Since spring when the Trump Administration said it would impose sanctions on Iran, crude traders have priced in a risk premium reflecting the supply shortages that may occur when exports from the third-largest OPEC member are cut. As the Nov. 4 date for imposing sanctions draws nearer, the premium has increased.
“The fear is that the sanctions could be so successful that it takes more oil off the market than the OPEC and non-OPEC producers can make up for,” said Andrew Lipow, president of Lipow Oil Associates in Houston.
Brent crude LCOc1 futures rose $1.67 to $79.04 a barrel, a 2.2 percent gain, by 1:10 p.m. EDT (1710 GMT).
US West Texas Intermediate (WTI) crude CLc1 futures gained $1.95, or 2.9 percent, to $69.49 a barrel.
Washington has told its allies to reduce imports of Iranian oil and several Asian buyers, including South Korea, Japan and India appear to be falling in line.

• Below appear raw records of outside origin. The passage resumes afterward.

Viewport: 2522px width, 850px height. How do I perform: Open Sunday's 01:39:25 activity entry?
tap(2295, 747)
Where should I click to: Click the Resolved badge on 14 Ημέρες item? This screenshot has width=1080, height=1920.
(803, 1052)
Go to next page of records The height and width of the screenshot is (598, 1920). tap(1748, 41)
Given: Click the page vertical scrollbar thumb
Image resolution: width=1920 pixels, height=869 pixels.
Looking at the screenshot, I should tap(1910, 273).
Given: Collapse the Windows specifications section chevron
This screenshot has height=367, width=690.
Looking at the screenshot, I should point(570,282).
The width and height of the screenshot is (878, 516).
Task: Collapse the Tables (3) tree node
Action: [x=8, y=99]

But the US government does not want to push up oil prices, which could depress economic activity or even trigger a slowdown in global growth.
US Energy Secretary Rick Perry met Saudi Energy Minister Khalid al-Falih on Monday in Washington, as the Trump administration encourages big oil-producing countries to keep output high. Perry will meet with Russian Energy Minister Alexander Novak on Thursday in Moscow.
Russia, the United States and Saudi Arabia are the world’s three biggest oil producers by far, meeting around a third of the world’s almost 100 million barrels per day (bpd) of daily crude consumption.